> [What you should do] All lines below are to be output exactly as they stand.

*** Given records Section Begins ***

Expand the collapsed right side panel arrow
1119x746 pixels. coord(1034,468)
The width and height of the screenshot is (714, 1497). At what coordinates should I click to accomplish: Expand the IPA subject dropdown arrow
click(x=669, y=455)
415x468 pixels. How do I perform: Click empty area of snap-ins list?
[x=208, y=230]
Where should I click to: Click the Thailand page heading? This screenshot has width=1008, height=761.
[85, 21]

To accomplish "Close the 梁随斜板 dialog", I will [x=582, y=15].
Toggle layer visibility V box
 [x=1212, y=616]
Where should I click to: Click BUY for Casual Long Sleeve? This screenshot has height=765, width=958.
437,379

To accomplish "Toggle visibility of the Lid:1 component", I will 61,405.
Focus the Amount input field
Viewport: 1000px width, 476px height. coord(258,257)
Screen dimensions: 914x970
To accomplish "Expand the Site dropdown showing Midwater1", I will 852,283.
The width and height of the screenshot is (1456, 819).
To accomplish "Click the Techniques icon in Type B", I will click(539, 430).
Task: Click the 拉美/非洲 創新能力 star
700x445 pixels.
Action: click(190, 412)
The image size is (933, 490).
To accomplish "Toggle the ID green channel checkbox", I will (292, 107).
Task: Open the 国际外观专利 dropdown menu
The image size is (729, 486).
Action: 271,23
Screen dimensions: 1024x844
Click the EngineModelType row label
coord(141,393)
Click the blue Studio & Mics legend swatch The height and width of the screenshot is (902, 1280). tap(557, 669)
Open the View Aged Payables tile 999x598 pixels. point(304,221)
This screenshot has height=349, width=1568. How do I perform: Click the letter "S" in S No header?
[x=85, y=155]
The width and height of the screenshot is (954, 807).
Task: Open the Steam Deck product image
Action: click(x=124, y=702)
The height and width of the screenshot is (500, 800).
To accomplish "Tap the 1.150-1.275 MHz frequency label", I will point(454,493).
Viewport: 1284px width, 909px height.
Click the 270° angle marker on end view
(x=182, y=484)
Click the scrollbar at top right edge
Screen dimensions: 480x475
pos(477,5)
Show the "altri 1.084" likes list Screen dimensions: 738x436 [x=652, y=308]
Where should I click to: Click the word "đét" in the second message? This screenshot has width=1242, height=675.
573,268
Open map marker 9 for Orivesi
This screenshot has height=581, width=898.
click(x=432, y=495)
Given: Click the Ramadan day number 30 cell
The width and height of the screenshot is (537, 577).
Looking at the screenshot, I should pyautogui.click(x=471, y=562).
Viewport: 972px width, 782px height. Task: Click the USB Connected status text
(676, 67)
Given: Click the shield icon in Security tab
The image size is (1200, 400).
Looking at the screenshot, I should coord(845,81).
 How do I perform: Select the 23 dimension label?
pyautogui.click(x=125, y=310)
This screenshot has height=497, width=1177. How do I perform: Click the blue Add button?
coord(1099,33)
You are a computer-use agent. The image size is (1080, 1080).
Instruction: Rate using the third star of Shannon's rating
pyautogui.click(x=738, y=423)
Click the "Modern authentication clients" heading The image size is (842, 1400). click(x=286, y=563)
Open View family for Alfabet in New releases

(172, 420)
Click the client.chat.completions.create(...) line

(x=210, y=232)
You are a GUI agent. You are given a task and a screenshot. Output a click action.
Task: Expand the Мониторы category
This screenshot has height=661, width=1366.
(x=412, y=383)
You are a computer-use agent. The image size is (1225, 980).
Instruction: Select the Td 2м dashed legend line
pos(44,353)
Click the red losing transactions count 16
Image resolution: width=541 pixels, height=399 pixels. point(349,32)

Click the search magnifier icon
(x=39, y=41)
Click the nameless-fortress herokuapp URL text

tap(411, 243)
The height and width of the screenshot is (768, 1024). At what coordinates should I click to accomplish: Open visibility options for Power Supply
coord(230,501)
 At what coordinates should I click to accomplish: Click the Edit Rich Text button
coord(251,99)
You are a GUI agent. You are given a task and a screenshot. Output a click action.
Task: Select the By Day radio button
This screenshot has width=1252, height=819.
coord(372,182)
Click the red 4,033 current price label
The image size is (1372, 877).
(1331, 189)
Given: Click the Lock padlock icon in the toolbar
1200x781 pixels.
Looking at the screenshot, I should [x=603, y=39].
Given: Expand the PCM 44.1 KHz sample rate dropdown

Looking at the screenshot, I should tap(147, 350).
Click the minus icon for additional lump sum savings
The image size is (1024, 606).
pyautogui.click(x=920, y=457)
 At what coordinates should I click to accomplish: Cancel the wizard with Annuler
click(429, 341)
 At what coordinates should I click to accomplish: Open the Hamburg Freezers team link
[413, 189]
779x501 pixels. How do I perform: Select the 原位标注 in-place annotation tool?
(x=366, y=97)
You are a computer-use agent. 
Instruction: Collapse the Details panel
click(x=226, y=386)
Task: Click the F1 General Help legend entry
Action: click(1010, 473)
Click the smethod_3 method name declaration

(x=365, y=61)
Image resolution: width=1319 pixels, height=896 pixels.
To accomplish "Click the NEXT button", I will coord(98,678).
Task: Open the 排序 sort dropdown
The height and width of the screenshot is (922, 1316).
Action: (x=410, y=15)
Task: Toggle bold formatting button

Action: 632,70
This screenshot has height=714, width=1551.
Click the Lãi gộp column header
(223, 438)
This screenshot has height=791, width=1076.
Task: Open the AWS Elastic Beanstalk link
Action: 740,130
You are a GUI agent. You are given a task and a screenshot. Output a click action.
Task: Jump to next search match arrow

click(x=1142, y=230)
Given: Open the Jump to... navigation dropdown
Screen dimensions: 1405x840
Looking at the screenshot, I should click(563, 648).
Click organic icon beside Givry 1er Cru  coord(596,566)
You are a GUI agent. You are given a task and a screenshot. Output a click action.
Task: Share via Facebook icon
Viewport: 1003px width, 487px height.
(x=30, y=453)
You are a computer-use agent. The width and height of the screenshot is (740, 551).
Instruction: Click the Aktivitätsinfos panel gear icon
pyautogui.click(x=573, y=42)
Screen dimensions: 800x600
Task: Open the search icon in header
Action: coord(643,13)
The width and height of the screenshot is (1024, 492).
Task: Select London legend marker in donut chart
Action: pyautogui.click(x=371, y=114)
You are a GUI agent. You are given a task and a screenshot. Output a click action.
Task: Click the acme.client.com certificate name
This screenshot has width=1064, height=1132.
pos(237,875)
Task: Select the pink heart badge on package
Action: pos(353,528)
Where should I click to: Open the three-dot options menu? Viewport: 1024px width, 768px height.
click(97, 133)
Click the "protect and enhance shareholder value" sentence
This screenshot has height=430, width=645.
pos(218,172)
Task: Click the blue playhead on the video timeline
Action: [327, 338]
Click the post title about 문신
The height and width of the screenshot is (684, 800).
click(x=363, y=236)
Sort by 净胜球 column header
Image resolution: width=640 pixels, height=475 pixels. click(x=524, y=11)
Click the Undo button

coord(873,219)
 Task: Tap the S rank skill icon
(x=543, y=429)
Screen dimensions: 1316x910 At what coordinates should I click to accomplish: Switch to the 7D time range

*** Given records Section Ends ***

> [Answer section]
Expand the collapsed right side panel arrow
1119x746 pixels. coord(1034,468)
The width and height of the screenshot is (714, 1497). At what coordinates should I click to accomplish: Expand the IPA subject dropdown arrow
click(x=669, y=455)
415x468 pixels. How do I perform: Click empty area of snap-ins list?
[x=208, y=230]
Where should I click to: Click the Thailand page heading? This screenshot has width=1008, height=761.
[85, 21]

To accomplish "Close the 梁随斜板 dialog", I will [x=582, y=15].
Toggle layer visibility V box
 [x=1212, y=616]
Where should I click to: Click BUY for Casual Long Sleeve? This screenshot has height=765, width=958.
437,379

To accomplish "Toggle visibility of the Lid:1 component", I will 61,405.
Focus the Amount input field
Viewport: 1000px width, 476px height. coord(258,257)
Screen dimensions: 914x970
To accomplish "Expand the Site dropdown showing Midwater1", I will 852,283.
The width and height of the screenshot is (1456, 819).
To accomplish "Click the Techniques icon in Type B", I will click(539, 430).
Task: Click the 拉美/非洲 創新能力 star
700x445 pixels.
Action: click(190, 412)
The image size is (933, 490).
To accomplish "Toggle the ID green channel checkbox", I will (292, 107).
Task: Open the 国际外观专利 dropdown menu
The image size is (729, 486).
Action: 271,23
Screen dimensions: 1024x844
Click the EngineModelType row label
coord(141,393)
Click the blue Studio & Mics legend swatch The height and width of the screenshot is (902, 1280). tap(557, 669)
Open the View Aged Payables tile 999x598 pixels. point(304,221)
This screenshot has height=349, width=1568. How do I perform: Click the letter "S" in S No header?
[x=85, y=155]
The width and height of the screenshot is (954, 807).
Task: Open the Steam Deck product image
Action: click(x=124, y=702)
The height and width of the screenshot is (500, 800).
To accomplish "Tap the 1.150-1.275 MHz frequency label", I will point(454,493).
Viewport: 1284px width, 909px height.
Click the 270° angle marker on end view
(x=182, y=484)
Click the scrollbar at top right edge
Screen dimensions: 480x475
pos(477,5)
Show the "altri 1.084" likes list Screen dimensions: 738x436 [x=652, y=308]
Where should I click to: Click the word "đét" in the second message? This screenshot has width=1242, height=675.
573,268
Open map marker 9 for Orivesi
This screenshot has height=581, width=898.
click(x=432, y=495)
Given: Click the Ramadan day number 30 cell
The width and height of the screenshot is (537, 577).
Looking at the screenshot, I should pyautogui.click(x=471, y=562).
Viewport: 972px width, 782px height. Task: Click the USB Connected status text
(676, 67)
Given: Click the shield icon in Security tab
The image size is (1200, 400).
Looking at the screenshot, I should coord(845,81).
 How do I perform: Select the 23 dimension label?
pyautogui.click(x=125, y=310)
This screenshot has height=497, width=1177. How do I perform: Click the blue Add button?
coord(1099,33)
You are a computer-use agent. The image size is (1080, 1080).
Instruction: Rate using the third star of Shannon's rating
pyautogui.click(x=738, y=423)
Click the "Modern authentication clients" heading The image size is (842, 1400). click(x=286, y=563)
Open View family for Alfabet in New releases

(172, 420)
Click the client.chat.completions.create(...) line

(x=210, y=232)
You are a GUI agent. You are given a task and a screenshot. Output a click action.
Task: Expand the Мониторы category
This screenshot has height=661, width=1366.
(x=412, y=383)
You are a computer-use agent. The image size is (1225, 980).
Instruction: Select the Td 2м dashed legend line
pos(44,353)
Click the red losing transactions count 16
Image resolution: width=541 pixels, height=399 pixels. point(349,32)

Click the search magnifier icon
(x=39, y=41)
Click the nameless-fortress herokuapp URL text

tap(411, 243)
The height and width of the screenshot is (768, 1024). At what coordinates should I click to accomplish: Open visibility options for Power Supply
coord(230,501)
 At what coordinates should I click to accomplish: Click the Edit Rich Text button
coord(251,99)
You are a GUI agent. You are given a task and a screenshot. Output a click action.
Task: Select the By Day radio button
This screenshot has width=1252, height=819.
coord(372,182)
Click the red 4,033 current price label
The image size is (1372, 877).
(1331, 189)
Given: Click the Lock padlock icon in the toolbar
1200x781 pixels.
Looking at the screenshot, I should [x=603, y=39].
Given: Expand the PCM 44.1 KHz sample rate dropdown

Looking at the screenshot, I should tap(147, 350).
Click the minus icon for additional lump sum savings
The image size is (1024, 606).
pyautogui.click(x=920, y=457)
 At what coordinates should I click to accomplish: Cancel the wizard with Annuler
click(429, 341)
 At what coordinates should I click to accomplish: Open the Hamburg Freezers team link
[413, 189]
779x501 pixels. How do I perform: Select the 原位标注 in-place annotation tool?
(x=366, y=97)
You are a computer-use agent. 
Instruction: Collapse the Details panel
click(x=226, y=386)
Task: Click the F1 General Help legend entry
Action: click(1010, 473)
Click the smethod_3 method name declaration

(x=365, y=61)
Image resolution: width=1319 pixels, height=896 pixels.
To accomplish "Click the NEXT button", I will coord(98,678).
Task: Open the 排序 sort dropdown
The height and width of the screenshot is (922, 1316).
Action: (x=410, y=15)
Task: Toggle bold formatting button

Action: 632,70
This screenshot has height=714, width=1551.
Click the Lãi gộp column header
(223, 438)
This screenshot has height=791, width=1076.
Task: Open the AWS Elastic Beanstalk link
Action: 740,130
You are a GUI agent. You are given a task and a screenshot. Output a click action.
Task: Jump to next search match arrow

click(x=1142, y=230)
Given: Open the Jump to... navigation dropdown
Screen dimensions: 1405x840
Looking at the screenshot, I should click(563, 648).
Click organic icon beside Givry 1er Cru  coord(596,566)
You are a GUI agent. You are given a task and a screenshot. Output a click action.
Task: Share via Facebook icon
Viewport: 1003px width, 487px height.
(x=30, y=453)
You are a computer-use agent. The width and height of the screenshot is (740, 551).
Instruction: Click the Aktivitätsinfos panel gear icon
pyautogui.click(x=573, y=42)
Screen dimensions: 800x600
Task: Open the search icon in header
Action: coord(643,13)
The width and height of the screenshot is (1024, 492).
Task: Select London legend marker in donut chart
Action: pyautogui.click(x=371, y=114)
You are a GUI agent. You are given a task and a screenshot. Output a click action.
Task: Click the acme.client.com certificate name
This screenshot has width=1064, height=1132.
pos(237,875)
Task: Select the pink heart badge on package
Action: pos(353,528)
Where should I click to: Open the three-dot options menu? Viewport: 1024px width, 768px height.
click(97, 133)
Click the "protect and enhance shareholder value" sentence
This screenshot has height=430, width=645.
pos(218,172)
Task: Click the blue playhead on the video timeline
Action: [327, 338]
Click the post title about 문신
The height and width of the screenshot is (684, 800).
click(x=363, y=236)
Sort by 净胜球 column header
Image resolution: width=640 pixels, height=475 pixels. click(x=524, y=11)
Click the Undo button

coord(873,219)
 Task: Tap the S rank skill icon
(x=543, y=429)
Screen dimensions: 1316x910 At what coordinates should I click to accomplish: Switch to the 7D time range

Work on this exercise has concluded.